Depuis plusieurs années, le bioéthanol s’est imposé comme une alternative crédible aux carburants fossiles, avec un double avantage : un prix attractif et une empreinte carbone réduite. Pourtant, un rapport du Secrétariat Général à la Planification Écologique (SGPE) remet en question cette fiscalité avantageuse. Objectif officiel : accélérer la transition vers l’électrique en rendant les carburants thermiques, y compris les biocarburants, moins compétitifs. Mais derrière cette justification écologique, l’impact sur les consommateurs et la filière agricole pourrait être désastreux.
Une hausse des taxes sur l’E10 et l’E85 : pourquoi maintenant ?
Selon un document révélé par Challenges, le gouvernement envisage de supprimer l’exonération fiscale dont bénéficient actuellement l’E85 et l’E10. L’E85, vendu en moyenne 1 euro de moins par litre que le SP95-E10, et l’E10, premier carburant en France, pourraient connaître une augmentation significative de leur prix.

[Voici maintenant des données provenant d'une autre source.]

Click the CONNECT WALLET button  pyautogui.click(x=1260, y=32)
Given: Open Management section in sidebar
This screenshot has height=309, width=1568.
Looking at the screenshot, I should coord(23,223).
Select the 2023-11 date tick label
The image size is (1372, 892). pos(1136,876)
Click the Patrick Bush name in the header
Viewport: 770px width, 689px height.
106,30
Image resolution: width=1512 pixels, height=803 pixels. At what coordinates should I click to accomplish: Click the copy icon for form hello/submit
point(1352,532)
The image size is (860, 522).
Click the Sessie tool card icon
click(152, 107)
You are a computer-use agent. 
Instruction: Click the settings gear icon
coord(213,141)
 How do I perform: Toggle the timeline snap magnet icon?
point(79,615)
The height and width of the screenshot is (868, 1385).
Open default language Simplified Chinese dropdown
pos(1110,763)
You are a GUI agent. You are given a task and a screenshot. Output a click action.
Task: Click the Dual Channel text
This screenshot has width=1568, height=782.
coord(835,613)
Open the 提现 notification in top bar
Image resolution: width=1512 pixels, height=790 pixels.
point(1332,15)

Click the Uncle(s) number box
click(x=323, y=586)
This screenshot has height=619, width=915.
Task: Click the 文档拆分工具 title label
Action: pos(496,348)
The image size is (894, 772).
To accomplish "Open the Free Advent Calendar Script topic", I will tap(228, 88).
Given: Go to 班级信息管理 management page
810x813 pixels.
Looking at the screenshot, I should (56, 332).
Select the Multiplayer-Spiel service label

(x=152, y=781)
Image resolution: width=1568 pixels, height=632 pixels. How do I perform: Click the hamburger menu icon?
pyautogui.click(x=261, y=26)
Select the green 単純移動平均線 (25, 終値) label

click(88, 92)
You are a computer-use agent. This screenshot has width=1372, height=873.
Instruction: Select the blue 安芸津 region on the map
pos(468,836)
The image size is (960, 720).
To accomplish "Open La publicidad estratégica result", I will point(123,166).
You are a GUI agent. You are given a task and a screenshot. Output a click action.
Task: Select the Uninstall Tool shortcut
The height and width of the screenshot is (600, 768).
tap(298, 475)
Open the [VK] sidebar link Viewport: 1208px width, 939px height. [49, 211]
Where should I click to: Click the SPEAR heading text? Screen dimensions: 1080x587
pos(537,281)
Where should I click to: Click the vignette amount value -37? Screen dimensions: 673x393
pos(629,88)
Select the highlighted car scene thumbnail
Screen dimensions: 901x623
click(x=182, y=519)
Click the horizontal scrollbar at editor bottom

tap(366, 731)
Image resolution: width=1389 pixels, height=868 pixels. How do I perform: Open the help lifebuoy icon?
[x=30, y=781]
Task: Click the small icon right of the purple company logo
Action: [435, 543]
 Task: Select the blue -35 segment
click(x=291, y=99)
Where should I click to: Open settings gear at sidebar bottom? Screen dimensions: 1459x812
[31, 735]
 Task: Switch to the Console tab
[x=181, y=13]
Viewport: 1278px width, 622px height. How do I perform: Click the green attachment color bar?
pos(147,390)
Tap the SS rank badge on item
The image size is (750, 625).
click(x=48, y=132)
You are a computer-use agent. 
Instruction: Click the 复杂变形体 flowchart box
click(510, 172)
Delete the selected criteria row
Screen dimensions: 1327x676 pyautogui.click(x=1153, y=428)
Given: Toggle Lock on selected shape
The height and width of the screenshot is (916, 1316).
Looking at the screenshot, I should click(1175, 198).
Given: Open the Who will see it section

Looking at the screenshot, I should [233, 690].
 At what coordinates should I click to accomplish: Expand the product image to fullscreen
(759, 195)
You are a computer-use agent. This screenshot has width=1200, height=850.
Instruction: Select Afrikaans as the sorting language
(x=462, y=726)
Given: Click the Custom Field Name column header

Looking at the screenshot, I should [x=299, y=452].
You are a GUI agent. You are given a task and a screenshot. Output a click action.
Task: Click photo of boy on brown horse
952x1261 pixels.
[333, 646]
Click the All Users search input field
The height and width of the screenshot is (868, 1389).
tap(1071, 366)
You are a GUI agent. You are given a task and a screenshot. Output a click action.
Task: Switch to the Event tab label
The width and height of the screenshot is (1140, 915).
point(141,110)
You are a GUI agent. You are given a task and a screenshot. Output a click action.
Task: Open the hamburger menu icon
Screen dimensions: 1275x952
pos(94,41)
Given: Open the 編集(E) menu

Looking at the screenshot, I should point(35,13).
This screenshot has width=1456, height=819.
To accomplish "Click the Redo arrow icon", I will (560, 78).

Cette décision ne tombe pas du ciel. L’État cherche à combler un manque à gagner de 500 millions d’euros lié aux exonérations fiscales sur ces carburants. En parallèle, cette manne financière servirait à financer la transition vers l’électrique, notamment via les aides pour l’achat de véhicules propres. Pourtant, malgré le leasing social et les bonus écologiques, les ventes de voitures électriques peinent encore à atteindre les objectifs fixés par le gouvernement.
Un impact direct sur les automobilistes et les agriculteurs
Si la suppression de l’avantage fiscal est confirmée, les automobilistes roulant au bioéthanol risquent de voir leur facture exploser. Actuellement, l’E85 coûte environ 1 €/litre contre 1,70 €/litre pour le SP95-E10. Avec une fiscalité alourdie, ce carburant perdrait toute attractivité financière. Une pilule difficile à avaler pour ceux qui avaient choisi cette option à la fois économique et écologique.
Mais la hausse des prix ne toucherait pas que les automobilistes. La filière agricole française, qui produit le bioéthanol à partir de betteraves et de céréales, subirait un véritable revers. Comme l’indique la filière bioéthanol, cette hausse de taxation pourrait mettre en péril près de 9 000 emplois et fragiliser des milliers d’exploitations.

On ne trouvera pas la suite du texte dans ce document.